Synthesis Agent → gap detection → Writing Agent → latexEditText + latexSyncCitations (Fan 2011, Conway 2013) + latexCompile → researcher gets compiled PDF section with synced bibliography.
"Find code for simulating aqueous electrolyte supercapacitor voltage windows"
Research Agent → paperExtractUrls on Lukatskaya (2013) → paperFindGithubRepo → githubRepoInspect → researcher gets verified Python simulation code for intercalation models.
Automated Workflows
Deep Research workflow conducts systematic review of 50+ papers on aqueous electrolytes via searchPapers → citationGraph → structured report with Ragone plots. DeepScan applies 7-step analysis with CoVe checkpoints to verify Fan et al. (2011) claims against Zhang (2009). Theorizer generates hypotheses on anion effects from Lukatskaya (2013) and Augustyn (2014).
Frequently Asked Questions
What defines aqueous electrolyte supercapacitors?
Devices using neutral/alkaline aqueous solutions like Li2SO4, KOH, or Na2SO4 as electrolytes paired with carbon or oxide electrodes to achieve safe, high-rate performance.
What are key methods in this subtopic?
Anion intercalation widens voltage windows (Lukatskaya et al., 2013); asymmetric designs with graphene/MnO2 in neutral electrolytes boost energy density (Fan et al., 2011); pseudocapacitive oxides enable high rates (Augustyn et al., 2014).
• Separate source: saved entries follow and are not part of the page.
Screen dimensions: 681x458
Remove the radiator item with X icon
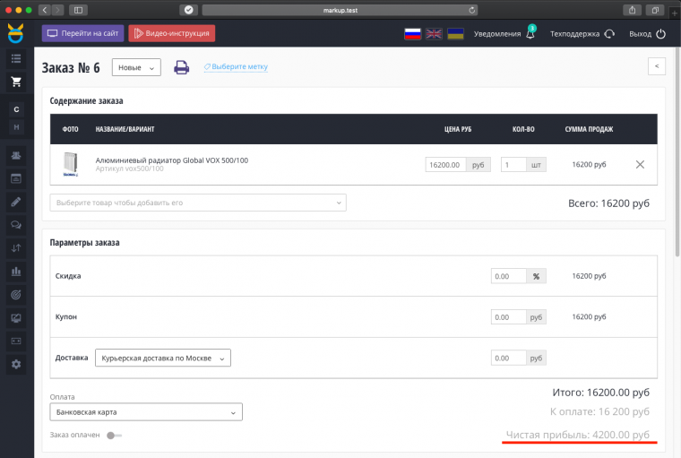[639, 165]
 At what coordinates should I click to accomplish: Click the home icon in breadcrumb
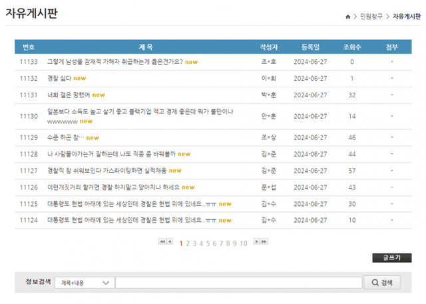(x=347, y=16)
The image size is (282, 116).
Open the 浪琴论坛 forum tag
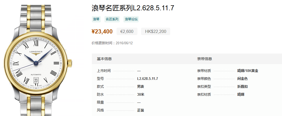point(131,19)
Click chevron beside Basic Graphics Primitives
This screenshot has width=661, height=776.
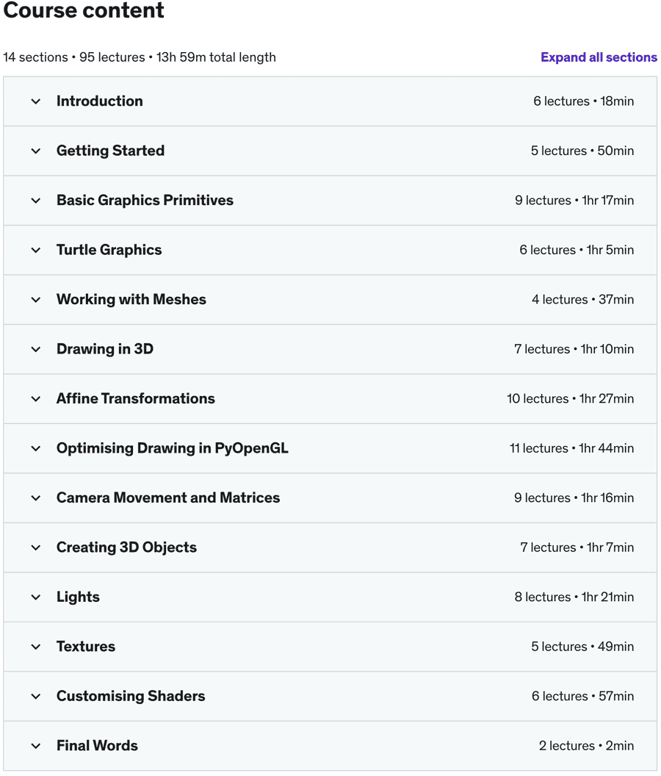click(36, 201)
What are the most cited papers?
Zhang and Zhao (2009, 7179 citations) on carbon electrodes and electrolytes; Augustyn, Simon, Dunn (2014, 5148 citations) on pseudocapacitive oxides; Conway (2013, 5031 citations) on fundamentals.
What are open problems?
Extending voltage beyond 2 V without decomposition; scaling flexible aqueous devices for wearables (Yan et al., 2017); improving cycle life in neutral electrolytes matching organic performance.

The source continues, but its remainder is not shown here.